### What to produce
Please answer from the stamp post below: what does Princess Tuvstarr's name translate as?

### Passage for review
A full load setting off, or arriving, in this truck of 1920.  The coastal air routes from Bergen to Tromsø were served by a Junkers Ju 52/3m seaplane operated by DNL in the 1930s. The aircraft took its name from the companies bird logo - The Tern (Ternen) but it soon became obvious that a small plane could not cope with the demand, there is certainly more
mail going by rail here in 1950.  Travelling the last miles is the rural postman delivering the mail in 1970.
No decorative pot plant in my local post office but they are selling bedding plants at the moment and so I queued up in-between people holding both post and plants this week.  Lastly a stamp described as electronic mail which I guess could be digital stamps.  The stamps were also issued in a special booklet in anticipation of NORWEX 97 held in Oslo whose linked theme was postal history and aerophilately.

The Sunday Stamps II prompt this week is the Letter N - here for Norway and NORWEX - See It On A Postcard


Sunday, 19 May 2019

Mythical Moose

Skutt the Moose has carried the Princess Tuvstarr here and now he watches over her, the caption on the reverse of the card says "Now the dusk of the night is already upon us".  The scene is from the story 'Princess Tuvstarr and the Fishpond'.
1982: John Bauer (Engraver - Czeslaw Slania)
The illustrator and the booklet of stamps issued in his memory is the Swedish painter of nature and mythology John Bauer (1882-1918).  The postmark shows Princess Tuvstarr's long wavy hair.  Her name translates as Princess Cottongrass and the story can be found here.  I know cotton grass by its other name, Bog Cotton, and just a few days ago as I wandered through the nearby mosses their dazzling white fluffy heads were growing in profusion in that watery place. I always love to stroke their soft heads but after reading the tale of the Princess and the fishpond I will think of her story while doing so.
1992: Wild Animals (Illustrator - Staffan Ullsataröm; Engraver - Lars Sjööblom)
 As can be seen on the stamp Europeans tend to call these magnificent animals elks (which would be no use whatsoever for this week's letter), but happily in North America
1953: National Wildlife Week (Design - Emanuel Otto Hahn; Engraver - Silas Robert Allen)
they are Moose although I tend to call them moose anyway, maybe it is the influence of watching the squirrel/moose duo of the cartoon series Rocky and Bullwinkle as a child.  I love the beady eye of this Canadian moose on the stamp.  Moose love to wander and eat but highways and mammals don't mix so if in moose country take care.
1997: Greetings Stamps VI (Design - Gustav Malmfors)

### Data to examine

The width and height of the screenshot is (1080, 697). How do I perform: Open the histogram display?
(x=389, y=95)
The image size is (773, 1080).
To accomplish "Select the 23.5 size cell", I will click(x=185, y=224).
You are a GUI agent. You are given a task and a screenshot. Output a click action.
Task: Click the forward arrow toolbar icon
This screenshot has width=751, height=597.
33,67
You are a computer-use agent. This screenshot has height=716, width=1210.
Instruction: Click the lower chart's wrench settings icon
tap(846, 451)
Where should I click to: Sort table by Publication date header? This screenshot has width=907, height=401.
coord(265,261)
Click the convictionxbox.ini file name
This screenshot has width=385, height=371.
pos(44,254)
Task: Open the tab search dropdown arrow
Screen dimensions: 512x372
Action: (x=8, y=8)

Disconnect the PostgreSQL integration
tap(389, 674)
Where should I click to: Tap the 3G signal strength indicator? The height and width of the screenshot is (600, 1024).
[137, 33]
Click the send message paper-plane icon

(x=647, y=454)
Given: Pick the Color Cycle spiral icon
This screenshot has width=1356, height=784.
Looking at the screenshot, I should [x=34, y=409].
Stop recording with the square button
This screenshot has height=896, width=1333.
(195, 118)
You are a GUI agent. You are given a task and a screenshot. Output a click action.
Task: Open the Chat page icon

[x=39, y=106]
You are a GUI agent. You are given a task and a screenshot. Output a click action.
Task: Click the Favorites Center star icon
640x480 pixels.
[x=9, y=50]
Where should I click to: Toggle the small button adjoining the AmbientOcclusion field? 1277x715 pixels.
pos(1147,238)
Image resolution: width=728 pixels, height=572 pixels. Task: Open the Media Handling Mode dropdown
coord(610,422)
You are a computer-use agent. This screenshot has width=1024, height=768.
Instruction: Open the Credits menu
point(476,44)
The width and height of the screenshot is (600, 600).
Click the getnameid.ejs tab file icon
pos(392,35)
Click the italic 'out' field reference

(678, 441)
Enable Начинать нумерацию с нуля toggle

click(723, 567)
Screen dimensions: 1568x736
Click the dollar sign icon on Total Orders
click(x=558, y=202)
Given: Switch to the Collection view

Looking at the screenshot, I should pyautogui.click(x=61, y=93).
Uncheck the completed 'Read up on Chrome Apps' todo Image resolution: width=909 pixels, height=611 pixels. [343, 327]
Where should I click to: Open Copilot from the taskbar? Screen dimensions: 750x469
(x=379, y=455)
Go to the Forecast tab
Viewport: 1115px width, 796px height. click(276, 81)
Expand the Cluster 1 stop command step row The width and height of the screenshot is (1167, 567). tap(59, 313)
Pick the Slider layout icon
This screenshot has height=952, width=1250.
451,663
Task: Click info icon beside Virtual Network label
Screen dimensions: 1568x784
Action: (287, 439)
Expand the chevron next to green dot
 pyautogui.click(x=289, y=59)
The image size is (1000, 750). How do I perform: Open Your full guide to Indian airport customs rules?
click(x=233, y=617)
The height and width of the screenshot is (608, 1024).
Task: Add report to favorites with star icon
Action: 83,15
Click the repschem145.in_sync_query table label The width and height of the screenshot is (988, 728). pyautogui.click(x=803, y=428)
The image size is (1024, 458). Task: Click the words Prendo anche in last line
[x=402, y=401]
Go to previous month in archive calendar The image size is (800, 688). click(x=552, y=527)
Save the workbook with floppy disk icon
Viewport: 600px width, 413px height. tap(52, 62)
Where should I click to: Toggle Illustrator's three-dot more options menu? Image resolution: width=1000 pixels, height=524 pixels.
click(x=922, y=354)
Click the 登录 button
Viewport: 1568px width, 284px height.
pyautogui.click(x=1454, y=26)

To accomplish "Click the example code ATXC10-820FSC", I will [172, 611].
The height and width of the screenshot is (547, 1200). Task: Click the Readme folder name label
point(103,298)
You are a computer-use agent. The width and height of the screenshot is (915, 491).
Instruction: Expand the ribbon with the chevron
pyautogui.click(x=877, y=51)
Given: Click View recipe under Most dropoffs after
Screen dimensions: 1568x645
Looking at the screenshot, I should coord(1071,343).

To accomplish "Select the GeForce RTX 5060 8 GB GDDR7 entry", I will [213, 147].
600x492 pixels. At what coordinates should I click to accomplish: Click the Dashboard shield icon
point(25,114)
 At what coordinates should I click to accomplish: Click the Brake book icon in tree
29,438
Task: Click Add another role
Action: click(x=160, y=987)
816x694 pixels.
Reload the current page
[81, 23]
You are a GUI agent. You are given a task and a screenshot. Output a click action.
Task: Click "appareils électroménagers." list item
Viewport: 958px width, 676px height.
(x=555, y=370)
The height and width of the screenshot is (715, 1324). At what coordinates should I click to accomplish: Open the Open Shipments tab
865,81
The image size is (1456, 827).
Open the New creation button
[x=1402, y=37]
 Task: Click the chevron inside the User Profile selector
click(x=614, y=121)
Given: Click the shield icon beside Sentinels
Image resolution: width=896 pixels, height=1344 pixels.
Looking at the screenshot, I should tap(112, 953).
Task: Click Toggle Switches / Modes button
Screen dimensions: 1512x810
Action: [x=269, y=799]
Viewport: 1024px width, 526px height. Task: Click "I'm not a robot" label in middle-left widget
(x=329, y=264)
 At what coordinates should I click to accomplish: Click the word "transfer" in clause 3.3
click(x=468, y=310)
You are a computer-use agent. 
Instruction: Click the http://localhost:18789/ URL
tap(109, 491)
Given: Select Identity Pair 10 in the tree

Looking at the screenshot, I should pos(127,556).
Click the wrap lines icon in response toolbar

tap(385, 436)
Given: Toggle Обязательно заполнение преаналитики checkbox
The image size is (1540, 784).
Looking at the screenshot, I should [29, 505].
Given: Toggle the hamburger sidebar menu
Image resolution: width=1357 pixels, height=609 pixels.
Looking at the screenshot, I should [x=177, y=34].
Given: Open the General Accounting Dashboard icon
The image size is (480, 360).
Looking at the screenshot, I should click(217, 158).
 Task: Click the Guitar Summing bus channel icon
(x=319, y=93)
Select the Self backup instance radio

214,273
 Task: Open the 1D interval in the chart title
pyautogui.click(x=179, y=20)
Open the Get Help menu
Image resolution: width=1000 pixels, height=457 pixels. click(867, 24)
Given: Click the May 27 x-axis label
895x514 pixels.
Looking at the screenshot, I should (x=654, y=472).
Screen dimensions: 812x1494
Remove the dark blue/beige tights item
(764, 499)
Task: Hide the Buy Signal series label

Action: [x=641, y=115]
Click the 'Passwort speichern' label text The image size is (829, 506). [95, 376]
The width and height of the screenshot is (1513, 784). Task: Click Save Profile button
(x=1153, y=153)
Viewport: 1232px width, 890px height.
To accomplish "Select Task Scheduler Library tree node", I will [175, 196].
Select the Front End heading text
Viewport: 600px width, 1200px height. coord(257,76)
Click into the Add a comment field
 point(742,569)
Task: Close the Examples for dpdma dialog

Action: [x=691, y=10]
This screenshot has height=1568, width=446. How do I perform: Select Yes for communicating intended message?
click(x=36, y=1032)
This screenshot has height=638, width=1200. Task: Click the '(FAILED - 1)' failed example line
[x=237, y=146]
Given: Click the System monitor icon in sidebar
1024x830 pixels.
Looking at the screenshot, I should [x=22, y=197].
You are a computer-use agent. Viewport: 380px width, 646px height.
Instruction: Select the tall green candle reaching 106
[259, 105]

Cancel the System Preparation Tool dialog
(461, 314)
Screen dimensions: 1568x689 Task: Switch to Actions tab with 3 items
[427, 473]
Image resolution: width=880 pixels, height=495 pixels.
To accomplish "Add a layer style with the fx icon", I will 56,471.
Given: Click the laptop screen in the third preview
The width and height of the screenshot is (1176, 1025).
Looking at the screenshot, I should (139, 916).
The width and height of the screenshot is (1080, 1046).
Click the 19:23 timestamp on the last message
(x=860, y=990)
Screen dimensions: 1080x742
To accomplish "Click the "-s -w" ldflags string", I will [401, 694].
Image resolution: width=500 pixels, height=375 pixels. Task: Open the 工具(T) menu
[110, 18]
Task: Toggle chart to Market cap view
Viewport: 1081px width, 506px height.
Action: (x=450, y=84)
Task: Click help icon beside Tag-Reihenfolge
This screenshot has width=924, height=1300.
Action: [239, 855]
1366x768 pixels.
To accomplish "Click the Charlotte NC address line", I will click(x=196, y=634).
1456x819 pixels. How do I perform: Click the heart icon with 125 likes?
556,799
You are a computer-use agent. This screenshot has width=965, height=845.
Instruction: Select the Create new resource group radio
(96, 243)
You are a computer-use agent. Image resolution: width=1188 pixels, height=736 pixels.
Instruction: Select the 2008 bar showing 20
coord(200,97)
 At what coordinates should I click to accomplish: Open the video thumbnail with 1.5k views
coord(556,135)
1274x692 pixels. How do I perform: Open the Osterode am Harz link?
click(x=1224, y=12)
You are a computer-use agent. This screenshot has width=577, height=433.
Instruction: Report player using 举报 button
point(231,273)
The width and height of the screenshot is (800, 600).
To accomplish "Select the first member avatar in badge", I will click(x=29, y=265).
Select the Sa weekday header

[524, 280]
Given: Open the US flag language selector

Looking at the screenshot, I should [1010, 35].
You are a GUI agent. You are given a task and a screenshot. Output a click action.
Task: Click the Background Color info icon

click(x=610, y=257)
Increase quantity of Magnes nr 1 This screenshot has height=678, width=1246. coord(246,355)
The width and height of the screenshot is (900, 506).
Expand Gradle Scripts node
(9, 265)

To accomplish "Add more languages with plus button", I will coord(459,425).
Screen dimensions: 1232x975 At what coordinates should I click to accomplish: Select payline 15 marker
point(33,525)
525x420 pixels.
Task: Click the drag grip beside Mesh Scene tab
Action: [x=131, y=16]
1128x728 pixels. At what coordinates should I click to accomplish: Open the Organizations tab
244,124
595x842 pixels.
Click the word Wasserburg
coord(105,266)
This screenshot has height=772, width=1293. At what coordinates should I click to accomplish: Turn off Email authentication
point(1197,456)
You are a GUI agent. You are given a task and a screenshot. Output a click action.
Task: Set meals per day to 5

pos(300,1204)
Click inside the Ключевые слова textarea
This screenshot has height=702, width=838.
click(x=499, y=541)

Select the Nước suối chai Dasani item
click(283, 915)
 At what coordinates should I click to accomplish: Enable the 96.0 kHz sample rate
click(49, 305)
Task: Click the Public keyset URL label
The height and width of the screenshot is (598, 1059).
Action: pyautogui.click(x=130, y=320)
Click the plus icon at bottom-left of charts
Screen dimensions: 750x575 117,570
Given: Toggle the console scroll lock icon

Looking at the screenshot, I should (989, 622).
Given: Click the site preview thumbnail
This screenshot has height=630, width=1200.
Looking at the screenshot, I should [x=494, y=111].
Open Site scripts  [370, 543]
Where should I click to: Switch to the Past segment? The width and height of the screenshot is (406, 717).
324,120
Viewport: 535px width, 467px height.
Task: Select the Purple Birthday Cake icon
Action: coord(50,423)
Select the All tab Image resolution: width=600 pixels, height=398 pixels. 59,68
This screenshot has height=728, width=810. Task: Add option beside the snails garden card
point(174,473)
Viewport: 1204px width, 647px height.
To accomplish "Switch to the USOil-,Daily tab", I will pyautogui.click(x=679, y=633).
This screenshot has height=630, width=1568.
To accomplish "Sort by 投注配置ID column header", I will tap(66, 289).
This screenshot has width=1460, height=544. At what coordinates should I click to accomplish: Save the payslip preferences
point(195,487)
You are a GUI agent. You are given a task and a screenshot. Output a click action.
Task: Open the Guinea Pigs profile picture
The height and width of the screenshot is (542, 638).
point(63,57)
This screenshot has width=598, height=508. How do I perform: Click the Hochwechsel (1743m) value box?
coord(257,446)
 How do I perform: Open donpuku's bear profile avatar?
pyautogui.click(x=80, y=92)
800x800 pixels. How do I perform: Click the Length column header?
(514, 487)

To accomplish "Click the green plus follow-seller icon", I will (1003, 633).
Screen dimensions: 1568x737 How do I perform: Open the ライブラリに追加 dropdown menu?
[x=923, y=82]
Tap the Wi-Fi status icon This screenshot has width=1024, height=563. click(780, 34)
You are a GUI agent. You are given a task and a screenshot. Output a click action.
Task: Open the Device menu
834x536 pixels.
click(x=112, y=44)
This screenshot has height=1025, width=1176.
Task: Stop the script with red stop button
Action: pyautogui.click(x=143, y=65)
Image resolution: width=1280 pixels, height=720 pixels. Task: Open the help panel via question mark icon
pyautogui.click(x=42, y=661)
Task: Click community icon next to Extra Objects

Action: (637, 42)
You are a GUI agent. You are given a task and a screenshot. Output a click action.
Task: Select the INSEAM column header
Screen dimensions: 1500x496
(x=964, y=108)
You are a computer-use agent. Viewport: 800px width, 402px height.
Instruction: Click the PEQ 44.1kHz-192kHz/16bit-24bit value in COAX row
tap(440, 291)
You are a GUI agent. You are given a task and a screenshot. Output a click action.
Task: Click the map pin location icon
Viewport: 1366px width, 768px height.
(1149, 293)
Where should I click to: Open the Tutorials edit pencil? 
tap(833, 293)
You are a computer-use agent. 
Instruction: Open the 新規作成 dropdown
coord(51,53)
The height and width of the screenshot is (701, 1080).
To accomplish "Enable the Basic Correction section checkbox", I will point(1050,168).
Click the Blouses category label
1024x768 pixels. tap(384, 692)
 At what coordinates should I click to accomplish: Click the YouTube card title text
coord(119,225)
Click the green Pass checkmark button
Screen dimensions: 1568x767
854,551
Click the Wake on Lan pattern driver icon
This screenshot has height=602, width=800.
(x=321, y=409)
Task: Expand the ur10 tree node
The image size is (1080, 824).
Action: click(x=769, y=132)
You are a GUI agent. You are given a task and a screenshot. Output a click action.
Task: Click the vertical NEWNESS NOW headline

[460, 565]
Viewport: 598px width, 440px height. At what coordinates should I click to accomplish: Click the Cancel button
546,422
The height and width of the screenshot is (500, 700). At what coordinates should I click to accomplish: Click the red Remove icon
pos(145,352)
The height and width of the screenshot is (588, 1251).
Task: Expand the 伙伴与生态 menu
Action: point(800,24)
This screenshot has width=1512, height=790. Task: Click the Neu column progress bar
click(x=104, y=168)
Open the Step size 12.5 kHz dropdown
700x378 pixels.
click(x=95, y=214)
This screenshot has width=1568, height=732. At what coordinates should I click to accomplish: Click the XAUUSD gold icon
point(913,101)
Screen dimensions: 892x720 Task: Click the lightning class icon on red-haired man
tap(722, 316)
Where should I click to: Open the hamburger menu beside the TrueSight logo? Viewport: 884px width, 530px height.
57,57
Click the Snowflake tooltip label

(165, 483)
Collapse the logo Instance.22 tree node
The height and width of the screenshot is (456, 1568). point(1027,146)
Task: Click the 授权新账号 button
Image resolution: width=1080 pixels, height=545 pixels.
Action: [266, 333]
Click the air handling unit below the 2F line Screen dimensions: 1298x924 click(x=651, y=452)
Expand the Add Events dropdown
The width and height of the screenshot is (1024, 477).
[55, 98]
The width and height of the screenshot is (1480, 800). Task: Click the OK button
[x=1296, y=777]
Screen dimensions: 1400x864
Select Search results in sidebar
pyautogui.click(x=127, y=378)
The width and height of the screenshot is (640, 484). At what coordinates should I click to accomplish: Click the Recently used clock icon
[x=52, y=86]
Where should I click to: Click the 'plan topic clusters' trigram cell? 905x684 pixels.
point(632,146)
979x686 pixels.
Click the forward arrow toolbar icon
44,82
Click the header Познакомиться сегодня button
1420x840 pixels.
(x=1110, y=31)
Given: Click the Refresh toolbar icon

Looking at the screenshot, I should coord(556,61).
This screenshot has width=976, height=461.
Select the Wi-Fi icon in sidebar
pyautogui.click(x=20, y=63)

### Reply
Princess Cottongrass